HESI RN
HESI 799 RN Exit Exam Capstone
1. When assessing a recently delivered multigravida client, the nurse finds that her vaginal bleeding is more than expected. Which factor in this client's history is related to this finding?
- A. The client delivered a large baby
- B. She is a gravida 6, para 5
- C. The client had a cesarean delivery
- D. The client had a prolonged labor
Correct answer: B
Rationale: A client with a higher gravida and para count is at greater risk for uterine atony, which can lead to postpartum hemorrhage. The uterus may be less effective at contracting after multiple pregnancies, causing increased vaginal bleeding. Choices A, C, and D are incorrect because delivering a large baby, having a cesarean delivery, or experiencing prolonged labor do not directly correlate with an increased risk of postpartum hemorrhage in a multigravida client as compared to the gravida and para count.
2. While palpating the gallbladder of a mildly obese client, what finding does the nurse expect if the gallbladder is inflamed?

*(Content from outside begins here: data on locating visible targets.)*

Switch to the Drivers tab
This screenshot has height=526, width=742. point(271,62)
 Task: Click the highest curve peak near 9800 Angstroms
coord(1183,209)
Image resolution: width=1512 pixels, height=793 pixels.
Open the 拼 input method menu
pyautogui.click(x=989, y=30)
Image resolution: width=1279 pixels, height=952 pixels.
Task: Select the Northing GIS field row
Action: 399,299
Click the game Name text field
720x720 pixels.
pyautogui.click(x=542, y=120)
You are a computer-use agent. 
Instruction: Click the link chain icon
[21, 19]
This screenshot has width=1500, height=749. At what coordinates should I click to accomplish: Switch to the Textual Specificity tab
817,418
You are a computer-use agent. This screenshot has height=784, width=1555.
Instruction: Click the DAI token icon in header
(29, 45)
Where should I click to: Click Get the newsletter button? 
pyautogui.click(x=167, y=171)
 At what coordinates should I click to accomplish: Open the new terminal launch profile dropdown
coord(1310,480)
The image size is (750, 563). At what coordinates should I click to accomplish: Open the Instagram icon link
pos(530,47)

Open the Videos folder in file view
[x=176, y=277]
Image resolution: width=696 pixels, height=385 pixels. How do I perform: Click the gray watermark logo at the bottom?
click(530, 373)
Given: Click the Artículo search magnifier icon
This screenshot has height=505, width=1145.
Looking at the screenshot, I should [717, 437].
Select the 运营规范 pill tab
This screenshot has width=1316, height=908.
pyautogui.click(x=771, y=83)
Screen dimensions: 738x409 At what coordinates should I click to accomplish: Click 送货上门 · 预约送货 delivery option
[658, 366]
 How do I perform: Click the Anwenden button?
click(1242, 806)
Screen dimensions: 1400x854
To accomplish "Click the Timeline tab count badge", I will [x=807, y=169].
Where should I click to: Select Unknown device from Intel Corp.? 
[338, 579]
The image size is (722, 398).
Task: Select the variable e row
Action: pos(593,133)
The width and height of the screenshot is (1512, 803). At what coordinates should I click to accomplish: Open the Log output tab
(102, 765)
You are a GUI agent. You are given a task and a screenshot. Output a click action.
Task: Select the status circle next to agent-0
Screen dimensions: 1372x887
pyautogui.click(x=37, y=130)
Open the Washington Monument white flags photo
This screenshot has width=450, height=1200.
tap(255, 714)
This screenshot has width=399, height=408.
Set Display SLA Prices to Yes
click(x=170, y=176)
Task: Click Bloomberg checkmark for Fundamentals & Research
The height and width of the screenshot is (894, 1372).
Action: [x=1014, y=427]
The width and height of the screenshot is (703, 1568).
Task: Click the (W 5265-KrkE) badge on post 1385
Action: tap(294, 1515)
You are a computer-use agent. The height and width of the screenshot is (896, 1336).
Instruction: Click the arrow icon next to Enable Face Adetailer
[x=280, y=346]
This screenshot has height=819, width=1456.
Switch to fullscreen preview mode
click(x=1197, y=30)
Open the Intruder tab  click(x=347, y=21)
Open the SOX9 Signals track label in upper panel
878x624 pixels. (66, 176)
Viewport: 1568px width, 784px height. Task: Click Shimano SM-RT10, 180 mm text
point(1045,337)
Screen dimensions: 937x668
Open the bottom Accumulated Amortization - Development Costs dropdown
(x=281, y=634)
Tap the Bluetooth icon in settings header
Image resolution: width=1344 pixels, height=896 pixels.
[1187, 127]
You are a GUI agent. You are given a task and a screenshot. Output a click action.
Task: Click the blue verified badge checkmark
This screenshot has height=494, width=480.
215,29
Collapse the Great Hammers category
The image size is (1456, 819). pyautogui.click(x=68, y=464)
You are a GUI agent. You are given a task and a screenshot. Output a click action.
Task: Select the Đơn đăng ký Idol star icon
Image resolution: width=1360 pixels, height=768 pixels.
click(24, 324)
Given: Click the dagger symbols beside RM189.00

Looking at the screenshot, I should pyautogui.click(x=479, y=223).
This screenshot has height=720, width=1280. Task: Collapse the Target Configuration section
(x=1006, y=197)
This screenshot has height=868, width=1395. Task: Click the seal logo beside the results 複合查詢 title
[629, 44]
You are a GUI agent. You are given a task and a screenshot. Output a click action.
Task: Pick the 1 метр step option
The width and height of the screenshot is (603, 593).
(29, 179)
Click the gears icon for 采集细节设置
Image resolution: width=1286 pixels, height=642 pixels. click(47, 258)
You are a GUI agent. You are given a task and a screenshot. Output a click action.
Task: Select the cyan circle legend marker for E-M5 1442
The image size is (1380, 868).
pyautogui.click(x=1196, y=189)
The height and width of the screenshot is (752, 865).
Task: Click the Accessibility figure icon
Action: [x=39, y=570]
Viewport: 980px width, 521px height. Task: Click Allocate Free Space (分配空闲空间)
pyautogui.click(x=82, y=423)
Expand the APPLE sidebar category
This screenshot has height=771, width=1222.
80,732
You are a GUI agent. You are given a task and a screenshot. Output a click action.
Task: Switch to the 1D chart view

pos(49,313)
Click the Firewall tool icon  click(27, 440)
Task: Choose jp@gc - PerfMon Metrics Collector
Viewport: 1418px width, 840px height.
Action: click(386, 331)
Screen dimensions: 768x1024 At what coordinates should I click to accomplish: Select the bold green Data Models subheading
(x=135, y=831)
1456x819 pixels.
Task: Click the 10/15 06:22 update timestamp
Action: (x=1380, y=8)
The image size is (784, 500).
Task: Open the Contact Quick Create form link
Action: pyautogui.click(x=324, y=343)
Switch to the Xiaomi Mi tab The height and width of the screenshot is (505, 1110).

- A. Severe tenderness and guarding
- B. Slight discomfort upon palpation
- C. A sensation of fullness
- D. No symptoms unless the gallbladder is extremely inflamed
Correct answer: A
Rationale: Correct. If the gallbladder is inflamed, the nurse would expect to find severe tenderness and guarding, which are typical signs of acute cholecystitis. This indicates an inflammatory process in the gallbladder. Choices B, C, and D are incorrect because slight discomfort, a sensation of fullness, or no symptoms unless extremely inflamed are not typical findings associated with gallbladder inflammation.
3. A client recovering from a stroke is demonstrating slurred speech. What action should the nurse take?
- A. Consult the healthcare provider to order speech therapy.
- B. Administer a dose of aspirin to prevent further neurological damage.
- C. Encourage the client to use communication aids, such as writing.
- D. Encourage the client to eat soft foods to avoid choking.
Correct answer: C
Rationale: The correct action for a client recovering from a stroke demonstrating slurred speech is to encourage the client to use communication aids, such as writing. This intervention can help the client effectively communicate while working on regaining speech abilities. Consulting the healthcare provider to order speech therapy (choice A) is a valid option, but immediate encouragement of using communication aids is beneficial. Administering aspirin (choice B) without healthcare provider orders is not recommended. Encouraging the client to eat soft foods (choice D) is important for preventing aspiration but doesn't directly address the communication issue.
4. A client has burns covering 40% of their total body surface area (TBSA). What is the nurse’s priority action?
- A. Monitor the client's urinary output hourly.
- B. Apply cool, moist dressings to the burned areas.
- C. Administer pain medication to reduce discomfort.
- D. Administer IV fluids to prevent hypovolemia.
Correct answer: A
Rationale: The correct answer is A: Monitor the client's urinary output hourly. Clients with burns covering a large percentage of their total body surface area are at high risk for hypovolemia due to fluid loss. Monitoring urinary output is crucial because it helps assess kidney function and fluid balance, providing essential information about the client's hemodynamic status. Applying cool, moist dressings (choice B) is important but not the priority over assessing fluid balance. Administering pain medication (choice C) is essential for comfort but not the priority over monitoring for potential complications like hypovolemia. Administering IV fluids (choice D) is important to prevent hypovolemia, but monitoring urinary output should be the priority to guide fluid resuscitation.
5. A client is being discharged following a cystectomy and urinary diversion. What is the most important instruction for the nurse to provide?
- A. Avoid lifting heavy objects for six weeks.
- B. Report any signs of cloudy urine output.
- C. Drink 8 glasses of water a day.
- D. Monitor for signs of infection at the surgical site.
Correct answer: B
Rationale: The most important instruction for the nurse to provide to a client following a cystectomy and urinary diversion is to report any signs of cloudy urine output. Cloudy urine may indicate infection, which is a serious concern in clients with a urinary diversion. Instructing the client to report any signs of infection immediately is crucial to prevent complications. Avoiding heavy lifting is important for postoperative recovery but not as critical as identifying a potential infection. Drinking an adequate amount of water is generally beneficial for health but not the most crucial instruction in this scenario. While monitoring for signs of infection at the surgical site is essential, cloudy urine is a more specific and immediate indicator of a potential problem in clients with urinary diversions.